What to do
Reproduce verbatim the portion of the passage on Oregon's resentencing rule from "Two years after" to "rather than Pearce.".

The en banc Oregon Supreme Court has overturned its 43-year-old prohibition on increased punishment in criminal cases when a defendant is successful on appeal and is resentenced. Oregon law now adheres to U.S. Supreme Court precedent.

In 1967 the Oregon Supreme Court announced a “prophylactic rule” which held that “after an appeal or post-conviction proceeding has resulted in ... a retrial for errors other than an erroneous sentence ... and the defendant has again been convicted, no harsher sentence can be given than that initially imposed.” See: State v. Turner, 247 Or. 301, 429 P.2d 197 (Or. 1967).

While recognizing there may be some circumstances when a harsher sentence might be rational and justified, the Turner ruling expressly prohibited courts from trying to differentiate between legitimate and vindictive harsher sentences.

Two years after Turner, the U.S. Supreme Court held in North Carolina v. Pearce, 395 U.S. 711, 89 S.Ct. 2072 (1969) that increasing a defendant’s punishment following a successful appeal violates the Due Process Clause of the 14th Amendment unless “objective information concerning identifiable conduct ... of the defendant occurring after ... the original sentencing” warrants an increase in punishment and such information is made part of the record.

Over the years, the Oregon Supreme Court repeatedly cited Turner as established law and state courts faithfully applied Turner rather than Pearce.

In 2003, Richard Dale Partain was convicted of multiple sex crimes and sentenced to a total of 420 months in prison. The state conceded on appeal that he had been sentenced incorrectly, and the Oregon Court of Appeals granted a joint motion to vacate the erroneous sentences and remand for resentencing.

Despite sentencing Partain on four fewer convictions, the trial court imposed a 600-month prison term but “did not state any reasons for imposing the lengthier overall sentence.”

Following another appeal, the Oregon Court of Appeals held the trial court had violated the Turner rule by imposing a greater total sentence on remand. See: State v. Partain, 228 Or.App. 329, 208 P.3d 526 (Or.App. 2009).

The en banc Supreme Court accepted the state’s invitation to overturn Turner, concluding “that the Turner rationale has been overtaken by the passage of time and by legislation.” Finding that Turner was not a constitutional rule and that Oregon does not have a due process clause, the Court found “no persuasive argument” that the reasoning in Turner was required by the Oregon Constitution.

The Oregon Supreme Court then turned to Pearce, noting that the rule established in that case is based on the Due Process Clause of the 14th Amendment to the U.S. Constitution.

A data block
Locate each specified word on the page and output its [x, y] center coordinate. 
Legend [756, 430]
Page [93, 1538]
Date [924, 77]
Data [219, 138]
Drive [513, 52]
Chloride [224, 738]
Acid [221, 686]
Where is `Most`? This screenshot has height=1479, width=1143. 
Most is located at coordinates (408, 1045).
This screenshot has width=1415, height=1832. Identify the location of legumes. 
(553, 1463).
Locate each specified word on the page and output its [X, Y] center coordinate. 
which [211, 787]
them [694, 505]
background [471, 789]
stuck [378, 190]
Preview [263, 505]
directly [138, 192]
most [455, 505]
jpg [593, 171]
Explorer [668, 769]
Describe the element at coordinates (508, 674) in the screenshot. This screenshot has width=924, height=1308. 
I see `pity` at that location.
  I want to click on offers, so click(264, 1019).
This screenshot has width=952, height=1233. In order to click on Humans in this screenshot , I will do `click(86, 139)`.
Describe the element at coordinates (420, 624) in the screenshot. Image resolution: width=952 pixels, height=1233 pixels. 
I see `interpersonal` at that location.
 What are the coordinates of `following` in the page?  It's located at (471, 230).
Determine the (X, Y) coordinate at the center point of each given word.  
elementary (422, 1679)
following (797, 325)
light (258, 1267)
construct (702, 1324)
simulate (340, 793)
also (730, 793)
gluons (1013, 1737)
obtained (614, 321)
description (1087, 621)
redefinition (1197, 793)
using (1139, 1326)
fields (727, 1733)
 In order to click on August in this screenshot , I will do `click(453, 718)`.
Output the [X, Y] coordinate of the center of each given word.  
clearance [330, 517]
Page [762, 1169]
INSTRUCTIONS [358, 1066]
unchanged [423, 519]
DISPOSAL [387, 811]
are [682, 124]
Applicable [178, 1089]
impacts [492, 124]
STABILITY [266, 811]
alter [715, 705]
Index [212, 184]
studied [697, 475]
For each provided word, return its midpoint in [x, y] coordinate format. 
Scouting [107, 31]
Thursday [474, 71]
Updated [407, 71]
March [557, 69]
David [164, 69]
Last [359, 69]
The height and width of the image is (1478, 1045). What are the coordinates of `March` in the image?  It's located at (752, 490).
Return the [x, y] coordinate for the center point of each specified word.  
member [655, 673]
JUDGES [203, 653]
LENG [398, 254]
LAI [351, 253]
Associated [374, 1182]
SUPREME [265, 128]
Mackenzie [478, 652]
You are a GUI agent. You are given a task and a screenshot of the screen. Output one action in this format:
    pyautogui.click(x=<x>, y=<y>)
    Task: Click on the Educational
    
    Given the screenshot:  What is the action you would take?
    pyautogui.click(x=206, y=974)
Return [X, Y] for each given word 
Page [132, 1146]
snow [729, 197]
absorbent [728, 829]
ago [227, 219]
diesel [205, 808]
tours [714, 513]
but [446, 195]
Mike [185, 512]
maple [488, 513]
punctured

Output of the exercise
Two years after Turner, the U.S. Supreme Court held in North Carolina v. Pearce, 395 U.S. 711, 89 S.Ct. 2072 (1969) that increasing a defendant’s punishment following a successful appeal violates the Due Process Clause of the 14th Amendment unless “objective information concerning identifiable conduct ... of the defendant occurring after ... the original sentencing” warrants an increase in punishment and such information is made part of the record.

Over the years, the Oregon Supreme Court repeatedly cited Turner as established law and state courts faithfully applied Turner rather than Pearce.